EXERCISE DIRECTIONS: The records below are to be reproduced exactly, with every picture left out.
────────
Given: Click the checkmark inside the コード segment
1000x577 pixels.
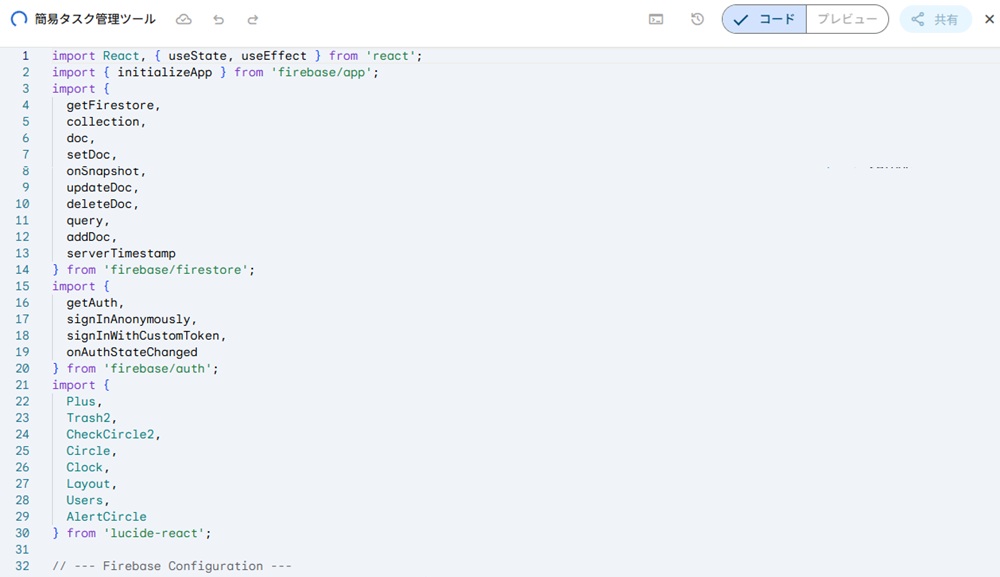Looking at the screenshot, I should click(x=740, y=18).
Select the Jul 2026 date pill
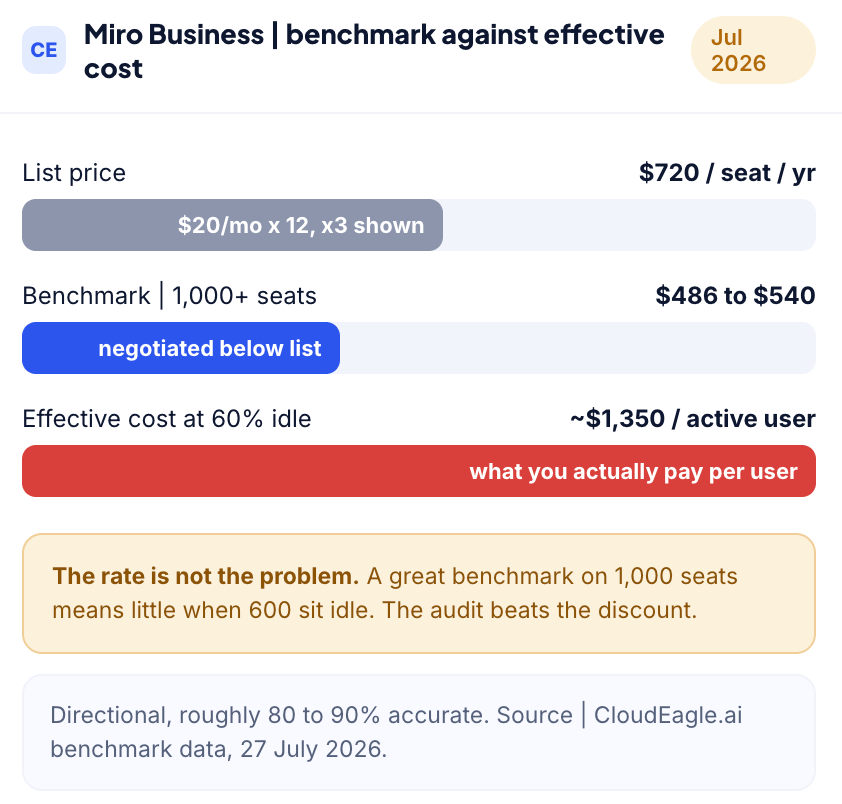Viewport: 842px width, 804px height. point(753,50)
────────
RESPONSE BOX:
Given: Click the checkmark inside the コード segment
1000x577 pixels.
Looking at the screenshot, I should click(x=740, y=18).
Select the Jul 2026 date pill
Viewport: 842px width, 804px height. point(753,50)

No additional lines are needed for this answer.